Testing conditions: instrument: Agilent 1100 high performance liquid chromatograph;
Chromatographic column: Luna C18,4.6mm × 250mm, 5 μm;
Column temperature: 25 DEG C;
Flow velocity: 1.0ml/min;
Determined wavelength: 210nm;
Sampling volume: 5ul;
Mobile phase A: 0.1% phosphate aqueous solution;
Mobile phase B: acetonitrile;
Gradient elution program:
Time |
0 |
0→15 |
15→25 |
25→25.1 |
25.1→30 |
A% |
90 |
90→20 |
20 |
20→90 |
90 |
B% |
10 |
10→80 |
80 |
80→10 |
10 |
Working time: 30min.
After detecting, as shown in Figure 1, analytical results is as shown in table 1 for the liquid chromatogram of sample.
Table 1: (1S, 3aR, 6aS)-2-tertbutyloxycarbonyl-octahydro cyclopenta [c] pyrroles-1,2 (1H)-1-carboxylic acid, ethyl ester sample chromatogram analytical results obtained in the embodiment of the present invention 1
As can be seen from Fig. 1 and table 1: octahydro cyclopenta [c] the pyrrole carboxylic acid derivative purity adopting synthetic method of the present invention obtained is higher, reaches 98.74%.

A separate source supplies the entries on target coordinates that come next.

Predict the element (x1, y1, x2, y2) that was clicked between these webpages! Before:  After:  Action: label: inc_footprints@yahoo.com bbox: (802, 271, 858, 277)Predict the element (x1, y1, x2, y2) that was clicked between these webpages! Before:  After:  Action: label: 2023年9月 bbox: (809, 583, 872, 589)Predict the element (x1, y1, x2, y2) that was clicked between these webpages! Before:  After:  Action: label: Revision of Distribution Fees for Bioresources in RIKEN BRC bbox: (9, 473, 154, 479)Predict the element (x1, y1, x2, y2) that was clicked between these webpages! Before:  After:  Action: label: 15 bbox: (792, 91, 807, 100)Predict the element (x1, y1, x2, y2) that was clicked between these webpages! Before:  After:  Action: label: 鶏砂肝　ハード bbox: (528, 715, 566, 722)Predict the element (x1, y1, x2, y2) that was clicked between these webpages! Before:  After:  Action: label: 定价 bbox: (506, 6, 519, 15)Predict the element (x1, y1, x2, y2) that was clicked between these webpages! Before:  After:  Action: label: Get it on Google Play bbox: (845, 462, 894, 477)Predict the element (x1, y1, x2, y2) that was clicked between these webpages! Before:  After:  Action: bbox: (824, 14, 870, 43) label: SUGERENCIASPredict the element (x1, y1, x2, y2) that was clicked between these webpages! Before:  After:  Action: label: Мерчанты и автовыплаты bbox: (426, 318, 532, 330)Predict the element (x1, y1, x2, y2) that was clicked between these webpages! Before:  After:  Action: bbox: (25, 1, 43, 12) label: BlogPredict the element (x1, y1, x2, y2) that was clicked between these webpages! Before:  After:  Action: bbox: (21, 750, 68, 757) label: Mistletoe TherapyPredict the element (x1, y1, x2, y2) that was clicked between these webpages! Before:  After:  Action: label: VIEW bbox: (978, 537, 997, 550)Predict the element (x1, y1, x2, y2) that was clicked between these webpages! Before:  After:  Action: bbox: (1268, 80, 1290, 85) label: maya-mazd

Specific embodiment described herein is only to the explanation for example of the present invention's spirit.Those skilled in the art can make various amendment or supplement or adopt similar mode to substitute to described specific embodiment, but can't depart from spirit of the present invention or surmount the scope that appended claims defines.
Although made a detailed description the present invention and quoted some specific embodiments as proof, to those skilled in the art, only otherwise it is obvious for leaving that the spirit and scope of the present invention can make various changes or revise.